What you need to do: Exactly and only the lines from the one with "How do I perform: Click the Annuler button?" through the last line of the records need to be set down; please skip the pictures.

(Entries taken from a collection)
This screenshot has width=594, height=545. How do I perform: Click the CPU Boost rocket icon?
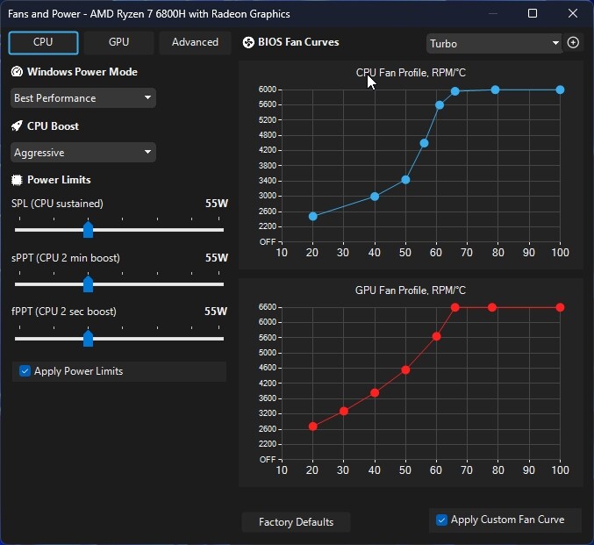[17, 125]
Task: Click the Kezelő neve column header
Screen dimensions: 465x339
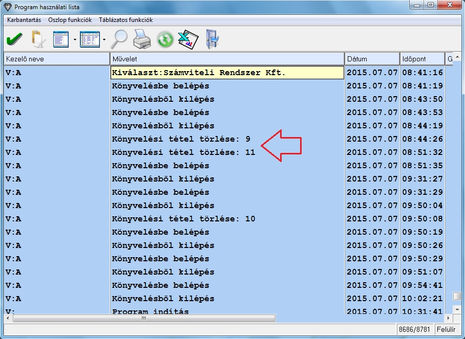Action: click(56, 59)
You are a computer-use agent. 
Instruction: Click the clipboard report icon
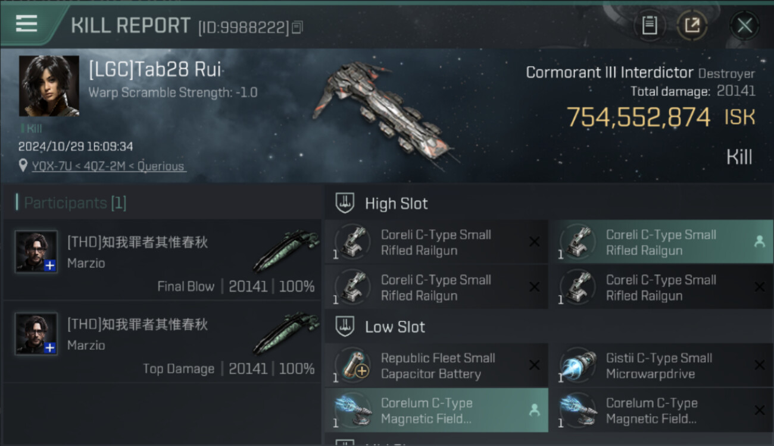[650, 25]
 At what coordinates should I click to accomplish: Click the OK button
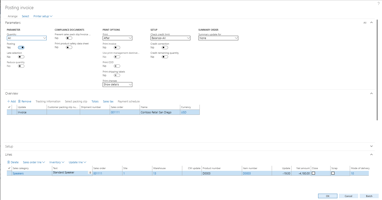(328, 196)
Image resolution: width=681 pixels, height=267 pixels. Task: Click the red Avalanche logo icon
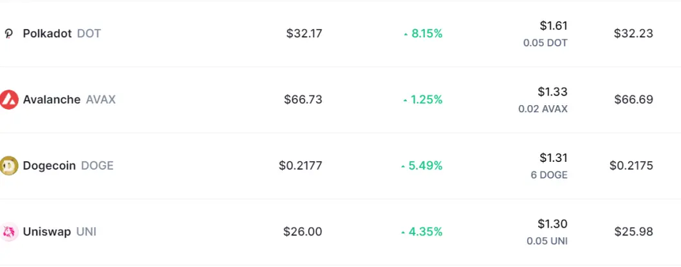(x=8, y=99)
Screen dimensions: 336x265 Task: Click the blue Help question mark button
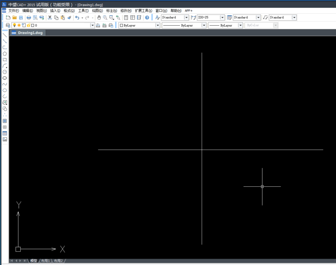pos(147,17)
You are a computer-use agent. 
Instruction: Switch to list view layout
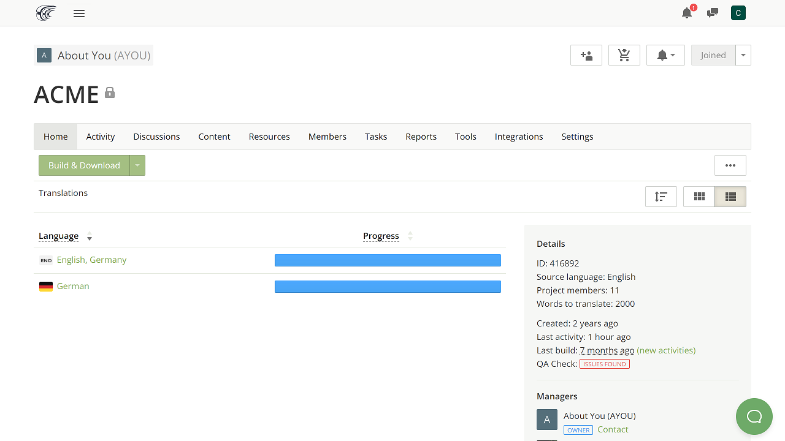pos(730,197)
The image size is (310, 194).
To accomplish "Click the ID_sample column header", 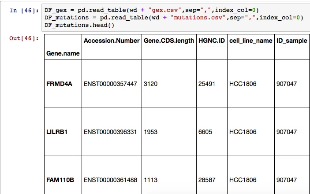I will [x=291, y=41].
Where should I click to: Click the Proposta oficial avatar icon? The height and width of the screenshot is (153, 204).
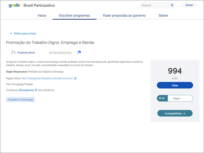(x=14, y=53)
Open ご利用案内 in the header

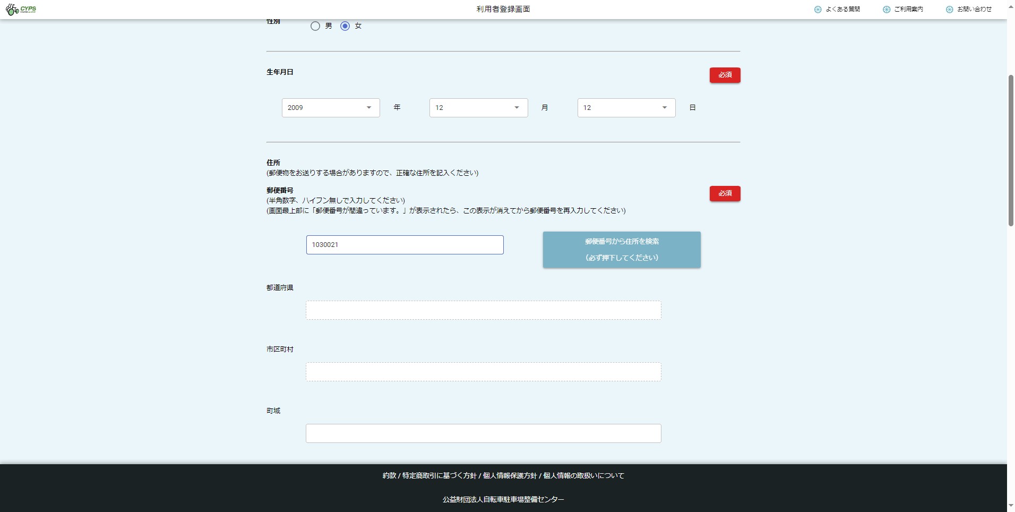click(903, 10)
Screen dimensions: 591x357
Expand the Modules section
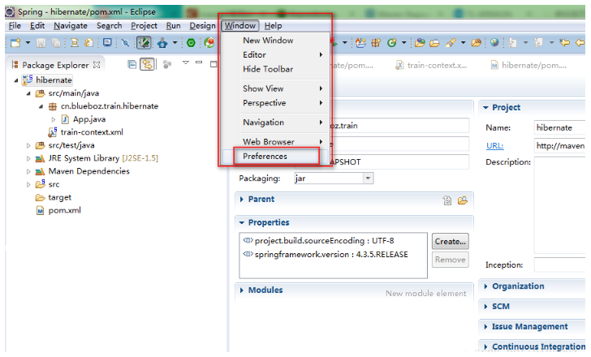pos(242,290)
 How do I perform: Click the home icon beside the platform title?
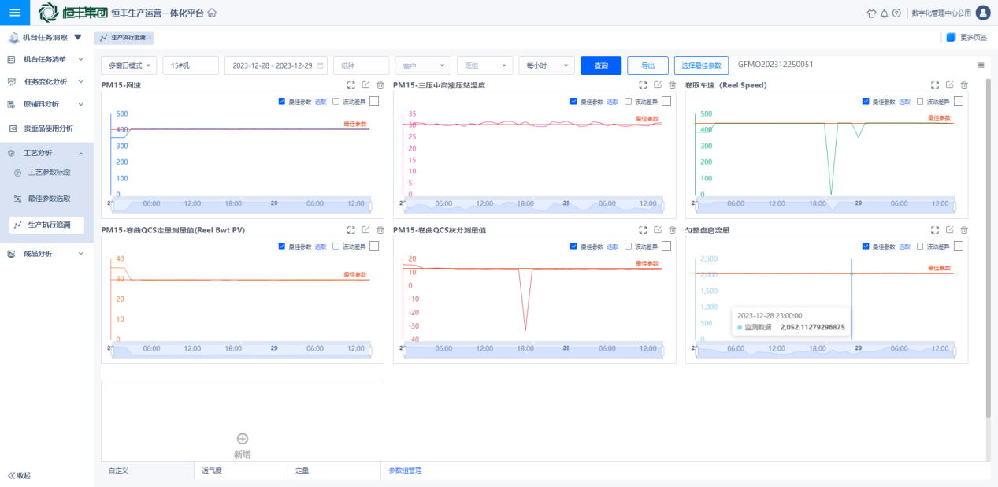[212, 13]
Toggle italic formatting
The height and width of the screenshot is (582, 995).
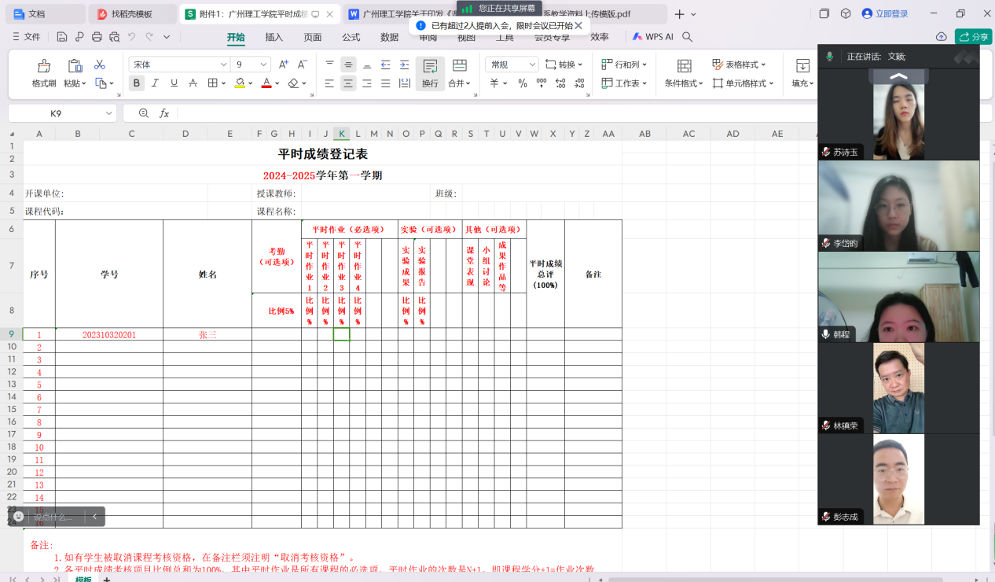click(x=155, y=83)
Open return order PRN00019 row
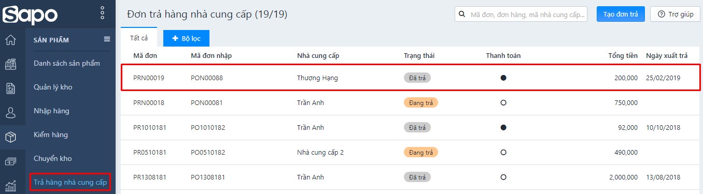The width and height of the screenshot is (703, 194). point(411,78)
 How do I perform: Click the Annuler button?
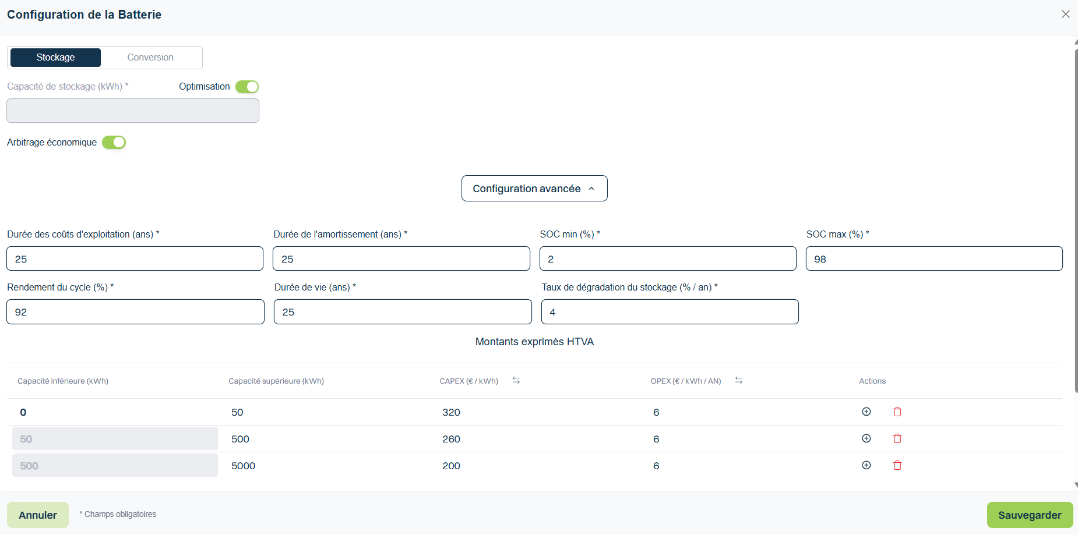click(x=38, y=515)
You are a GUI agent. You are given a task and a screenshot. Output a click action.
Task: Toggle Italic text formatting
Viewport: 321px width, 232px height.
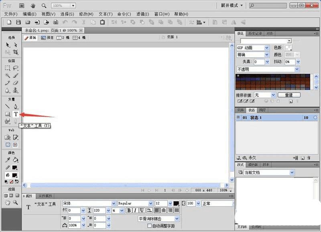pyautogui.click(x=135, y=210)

Task solution:
 How do I perform: Click the Annuler button?
click(x=38, y=515)
You are a GUI agent. You are given a task and a screenshot. Output a click action.
Task: Toggle Italic text formatting
Viewport: 321px width, 232px height.
pyautogui.click(x=135, y=210)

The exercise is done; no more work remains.